» WORK ORDER
The lines from the one containing "Where should I" through the final line of the listing below are what the answer must repeat, exactly and only, leaving pictures out.

» RECORD EXTRACTS

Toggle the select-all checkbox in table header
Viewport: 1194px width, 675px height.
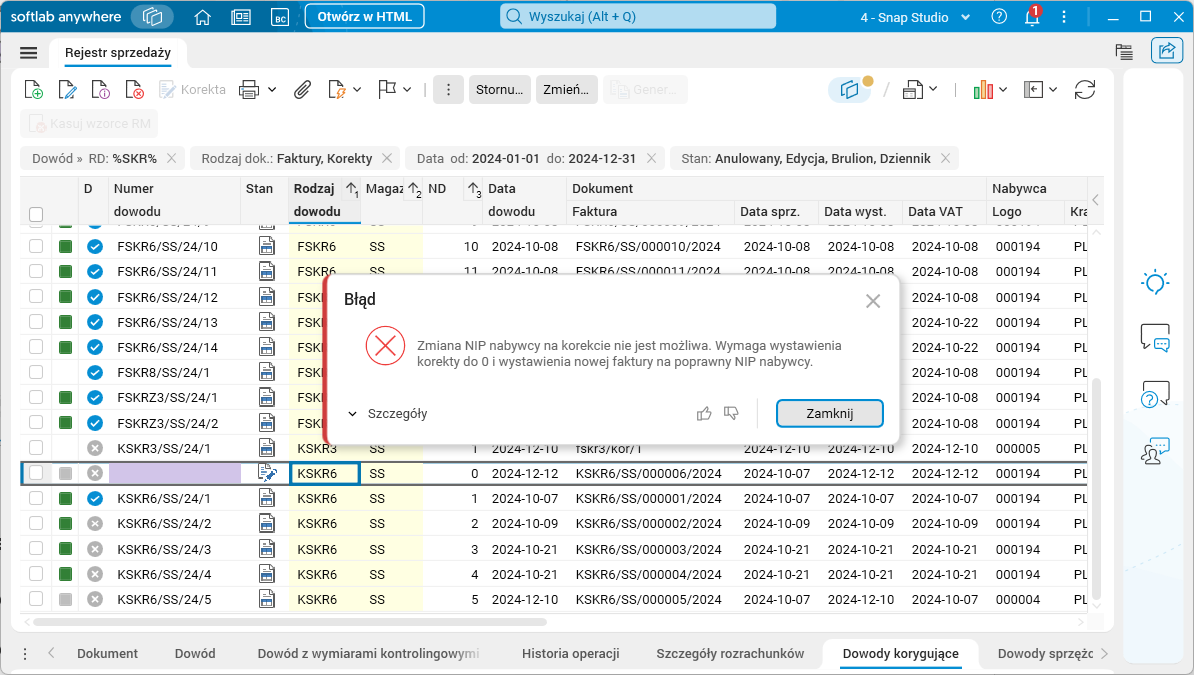(x=36, y=214)
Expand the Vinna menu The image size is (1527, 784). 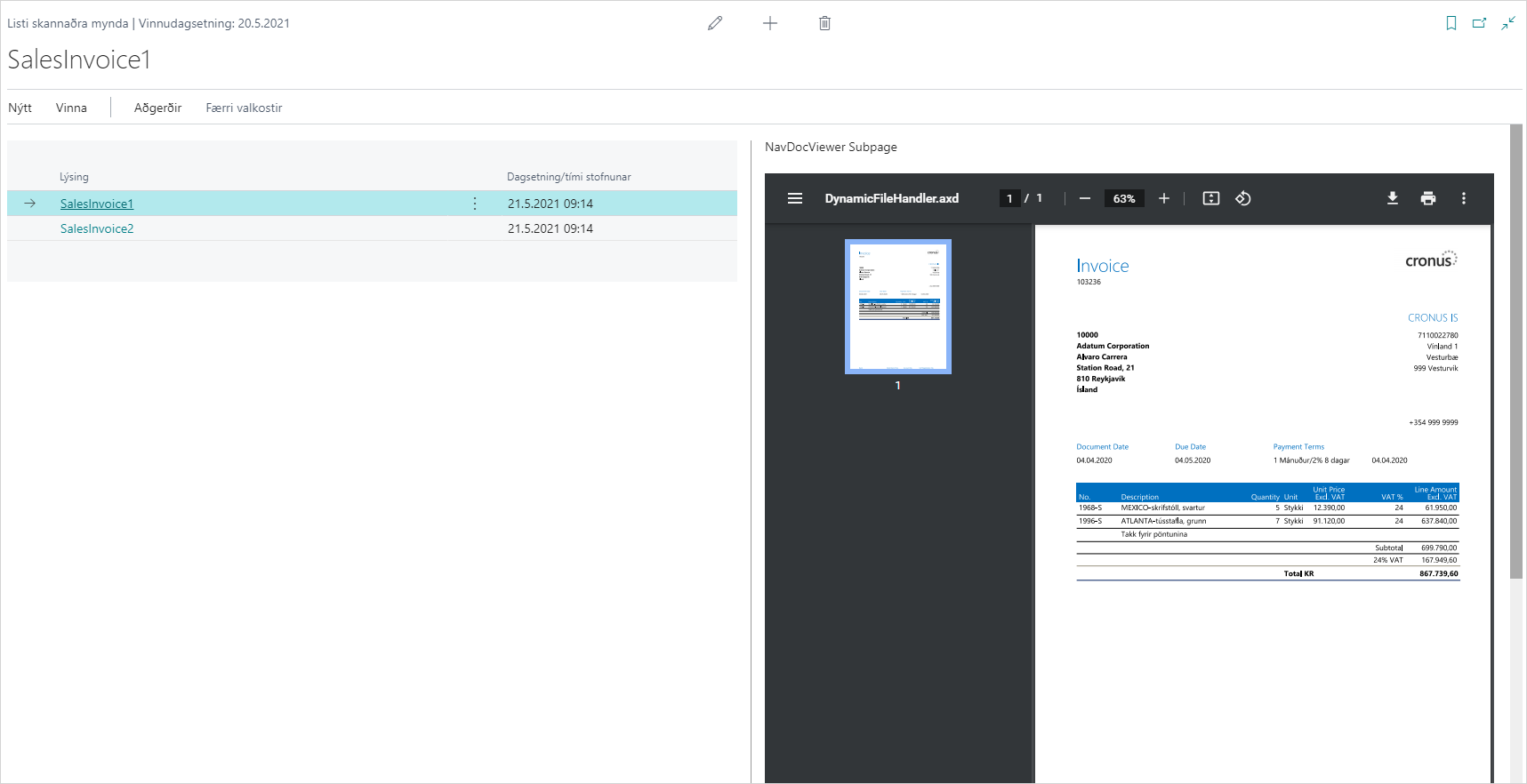tap(71, 108)
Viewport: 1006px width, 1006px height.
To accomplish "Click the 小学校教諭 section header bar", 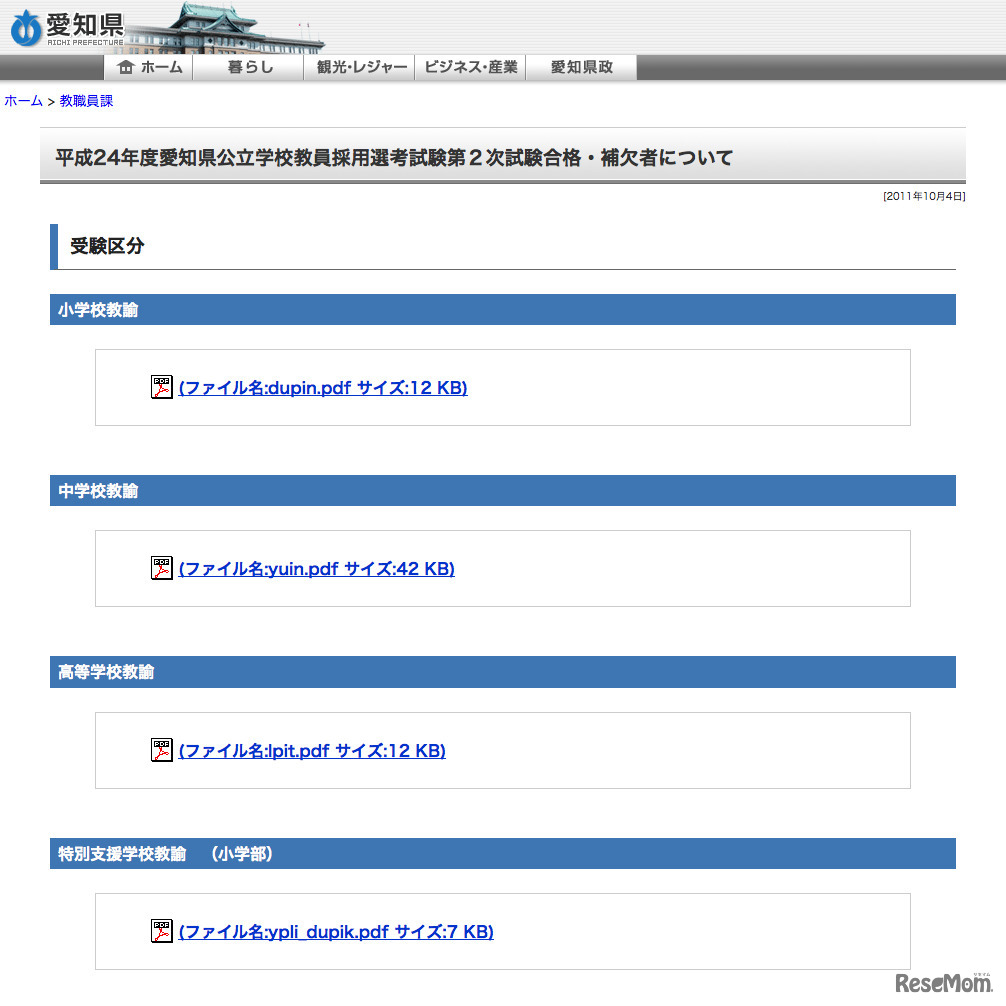I will (x=503, y=310).
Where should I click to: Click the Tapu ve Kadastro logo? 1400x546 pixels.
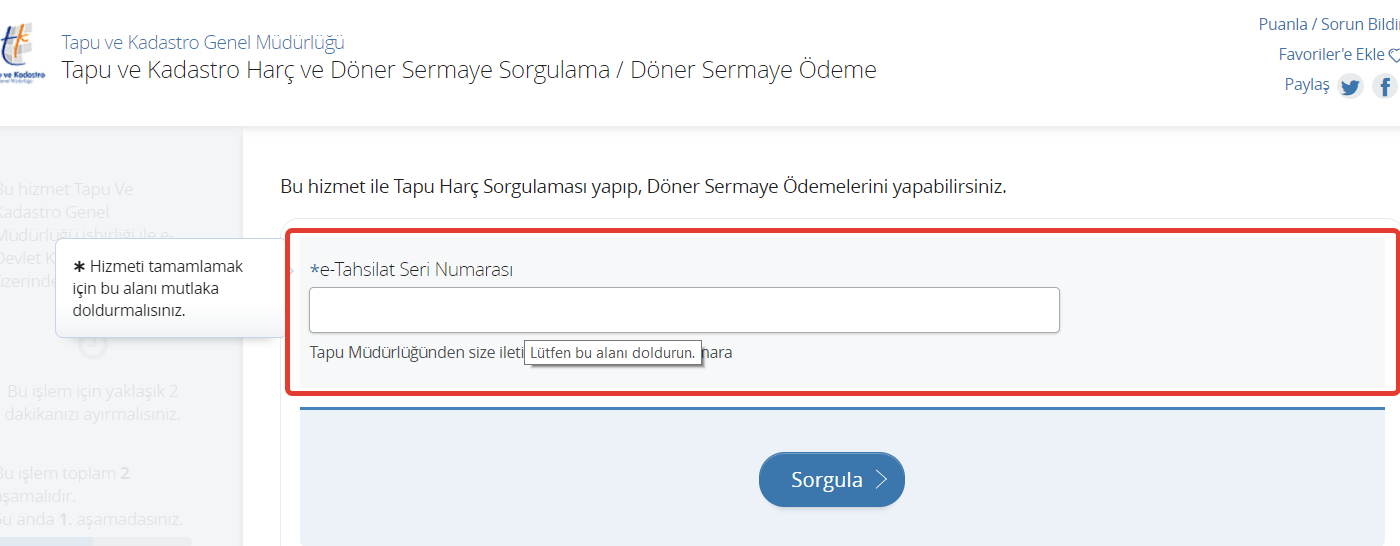(22, 56)
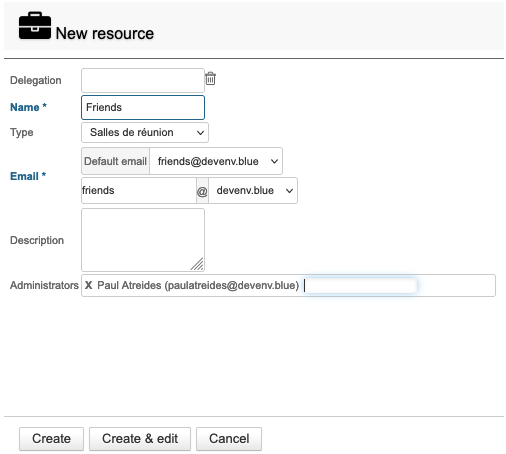
Task: Click the Email * field label
Action: (x=28, y=176)
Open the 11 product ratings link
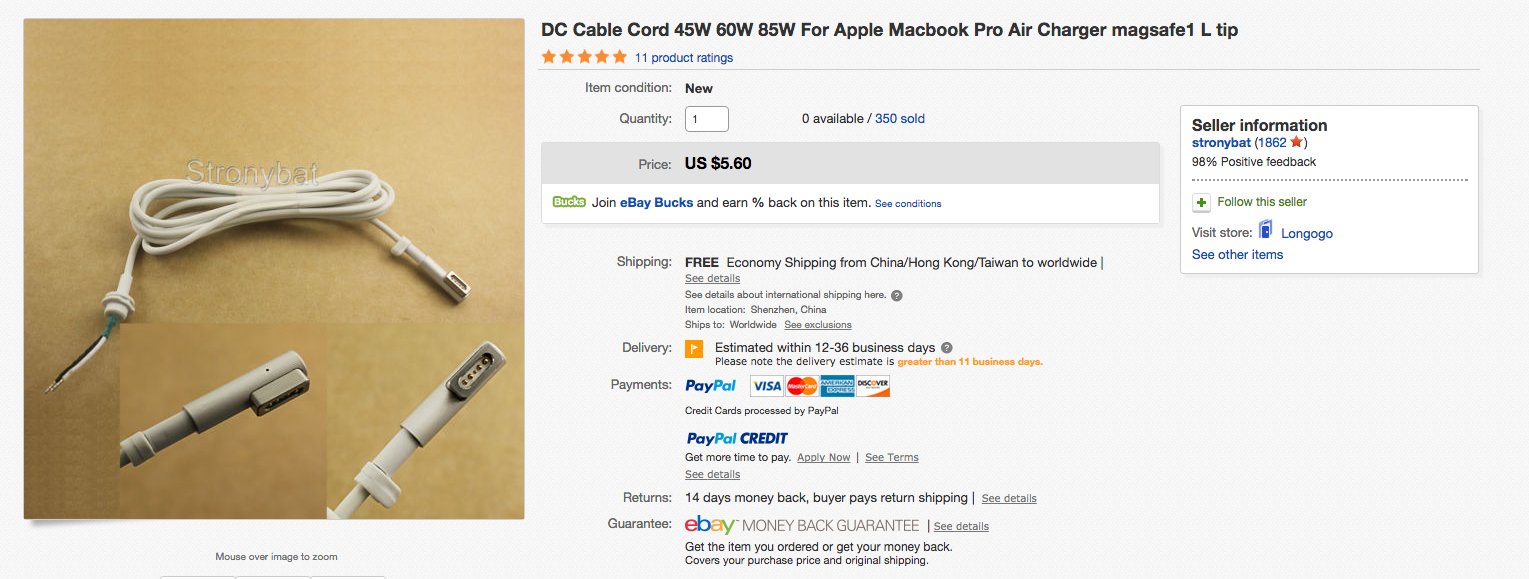 684,58
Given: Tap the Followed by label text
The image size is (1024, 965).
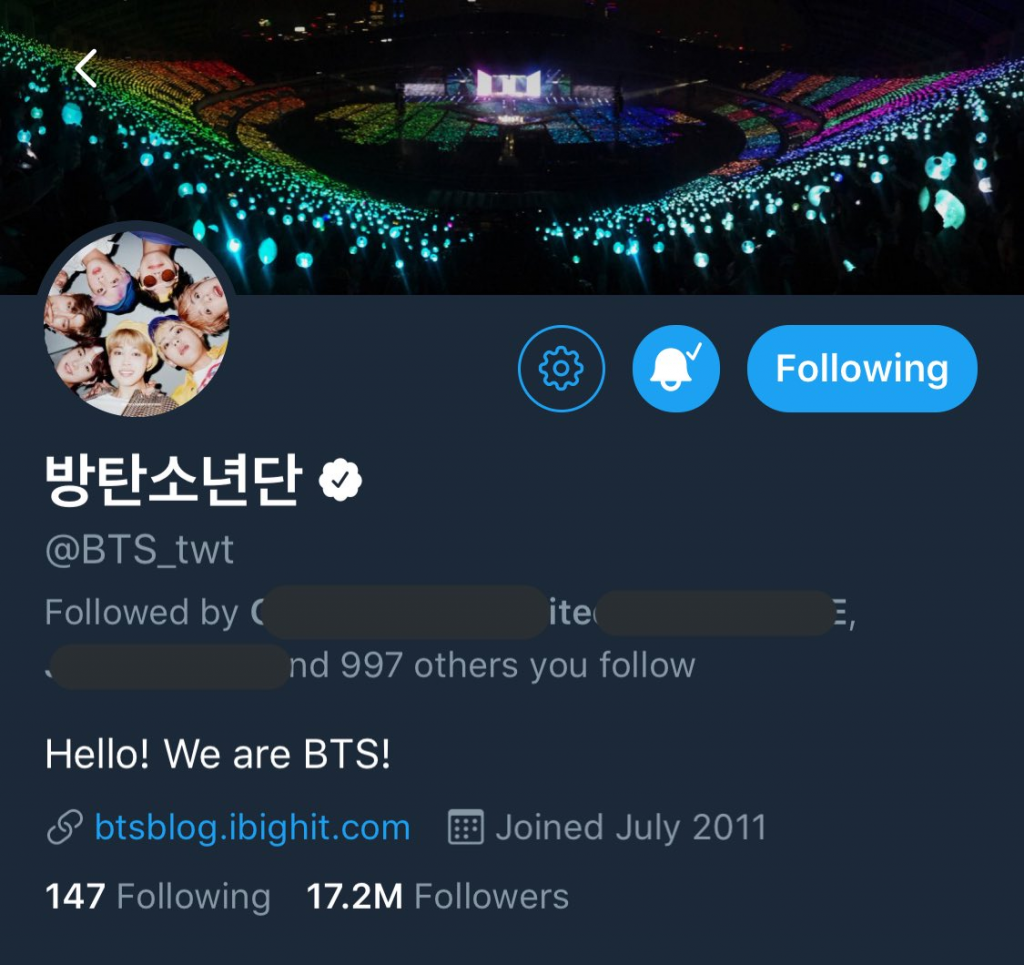Looking at the screenshot, I should coord(142,612).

» RESPONSE AREA
Where should I click to: Click the Tapu ve Kadastro logo? 1400x546 pixels.
(22, 56)
Task: Click the Email * field label
Action: (x=28, y=176)
Open the 11 product ratings link
 684,58
Given: Tap the Followed by label text
The image size is (1024, 965).
Looking at the screenshot, I should coord(142,612).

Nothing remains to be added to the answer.